- Brief: Every word of every entry must be retyped exactly.

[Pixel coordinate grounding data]
------------------------

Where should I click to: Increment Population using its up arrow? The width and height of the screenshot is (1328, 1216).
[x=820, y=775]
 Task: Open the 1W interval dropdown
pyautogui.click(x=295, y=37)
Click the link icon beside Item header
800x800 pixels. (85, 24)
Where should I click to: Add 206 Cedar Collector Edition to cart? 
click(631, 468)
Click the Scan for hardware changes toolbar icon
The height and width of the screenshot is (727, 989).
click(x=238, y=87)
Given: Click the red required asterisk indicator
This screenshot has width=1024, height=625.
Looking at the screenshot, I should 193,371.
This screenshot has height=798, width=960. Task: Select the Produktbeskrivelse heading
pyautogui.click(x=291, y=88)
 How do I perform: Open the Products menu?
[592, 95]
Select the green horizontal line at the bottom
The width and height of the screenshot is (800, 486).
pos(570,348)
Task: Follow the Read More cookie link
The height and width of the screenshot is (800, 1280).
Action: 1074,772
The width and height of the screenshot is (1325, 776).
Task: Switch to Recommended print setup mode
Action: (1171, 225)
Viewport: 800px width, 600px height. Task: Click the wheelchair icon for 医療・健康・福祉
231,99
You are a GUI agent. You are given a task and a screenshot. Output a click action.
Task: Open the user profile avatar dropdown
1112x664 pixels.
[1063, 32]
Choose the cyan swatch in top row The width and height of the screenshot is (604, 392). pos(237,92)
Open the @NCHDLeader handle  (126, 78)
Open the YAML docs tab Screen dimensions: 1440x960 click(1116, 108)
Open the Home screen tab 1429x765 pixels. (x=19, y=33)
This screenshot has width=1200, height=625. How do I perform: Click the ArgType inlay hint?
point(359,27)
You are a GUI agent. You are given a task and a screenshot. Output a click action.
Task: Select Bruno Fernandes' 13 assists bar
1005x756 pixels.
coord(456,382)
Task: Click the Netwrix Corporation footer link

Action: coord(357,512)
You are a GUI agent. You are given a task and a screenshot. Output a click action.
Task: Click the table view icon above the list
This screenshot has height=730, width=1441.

------------------------

- Task solution:
Where should I click to: Increment Population using its up arrow? The width and height of the screenshot is (1328, 1216).
[x=820, y=775]
 Task: Open the 1W interval dropdown
pyautogui.click(x=295, y=37)
Click the link icon beside Item header
800x800 pixels. (85, 24)
Where should I click to: Add 206 Cedar Collector Edition to cart? 
click(631, 468)
Click the Scan for hardware changes toolbar icon
The height and width of the screenshot is (727, 989).
click(x=238, y=87)
Given: Click the red required asterisk indicator
This screenshot has width=1024, height=625.
Looking at the screenshot, I should 193,371.
This screenshot has height=798, width=960. Task: Select the Produktbeskrivelse heading
pyautogui.click(x=291, y=88)
 How do I perform: Open the Products menu?
[592, 95]
Select the green horizontal line at the bottom
The width and height of the screenshot is (800, 486).
pos(570,348)
Task: Follow the Read More cookie link
The height and width of the screenshot is (800, 1280).
Action: 1074,772
The width and height of the screenshot is (1325, 776).
Task: Switch to Recommended print setup mode
Action: (1171, 225)
Viewport: 800px width, 600px height. Task: Click the wheelchair icon for 医療・健康・福祉
231,99
You are a GUI agent. You are given a task and a screenshot. Output a click action.
Task: Open the user profile avatar dropdown
1112x664 pixels.
[1063, 32]
Choose the cyan swatch in top row The width and height of the screenshot is (604, 392). pos(237,92)
Open the @NCHDLeader handle  (126, 78)
Open the YAML docs tab Screen dimensions: 1440x960 click(1116, 108)
Open the Home screen tab 1429x765 pixels. (x=19, y=33)
This screenshot has width=1200, height=625. How do I perform: Click the ArgType inlay hint?
point(359,27)
You are a GUI agent. You are given a task and a screenshot. Output a click action.
Task: Select Bruno Fernandes' 13 assists bar
1005x756 pixels.
coord(456,382)
Task: Click the Netwrix Corporation footer link

Action: coord(357,512)
You are a GUI agent. You are given a task and a screenshot. Output a click action.
Task: Click the table view icon above the list
This screenshot has height=730, width=1441.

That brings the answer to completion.